The False Claims Act (FCA) is seeing quite a bit of action at the Supreme Court this term, with multiple cases under consideration. This is the second installment in PilieroMazza’s blog series on “The FCA at the Supreme Court,” where we will examine active cases, comment on decisions once they are issued, and discuss ways defendants can protect themselves in FCA litigation. Part 1 of the series is available here.
On January 13, 2023, the Supreme Court agreed to consider two consolidated cases: United States ex rel. Schutte v. SuperValu Inc. and United States ex rel. Proctor v. Safeway, Inc. These cases raise an issue that has fostered serious debate over the last decade: whether a defendant is protected from FCA liability where they acted based on an objectively reasonable (but incorrect) interpretation of an ambiguous law or regulation. The forthcoming decision could be one of the most impactful FCA rulings in recent history.
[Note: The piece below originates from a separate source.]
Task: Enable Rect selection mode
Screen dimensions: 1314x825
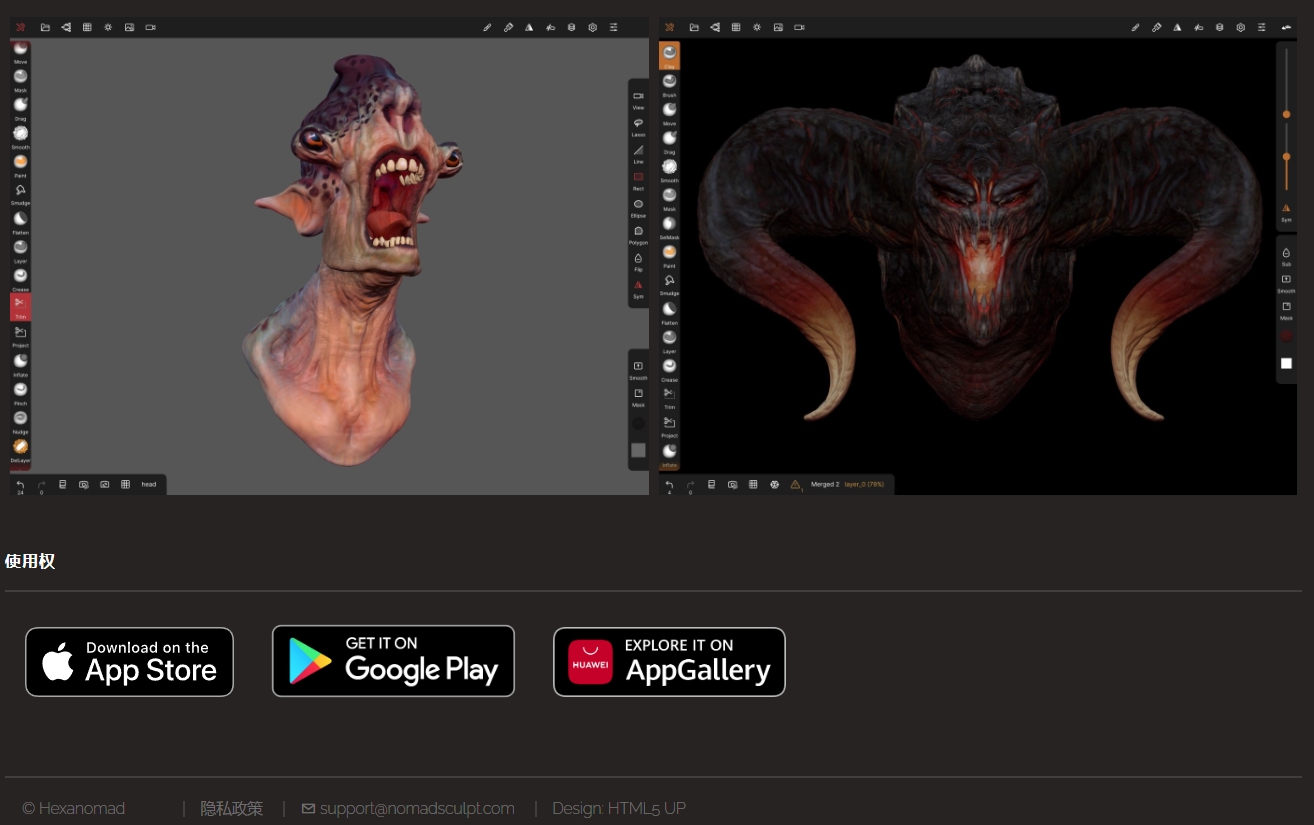Action: click(x=638, y=176)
For a defendant to be liable under the FCA, they must act with scienter, i.e., they must “knowingly” submit a false claim or false statement about a claim. The FCA defines a knowing violation of the statute as one made with actual knowledge that a submitted claim or statement was false or the defendant acted with reckless disregard or deliberate ignorance of the truth or falsity of the submitted claim. Often over the last decade, FCA defendants have invoked the Supreme Court’s decision in Safeco Insurance Company of America v. Burr, 551 U.S. 47 (2007), to argue that, where a defendant acted in reliance on an objectively reasonable interpretation of a law or regulation, they cannot have acted “knowingly” and therefore cannot be liable under the FCA. Although Safeco is not an FCA case (it dealt instead with the Fair Credit Reporting Act), various circuit courts of appeal have applied its framework to FCA cases. Now, the Supreme Court will decide whether these circuit courts are correct.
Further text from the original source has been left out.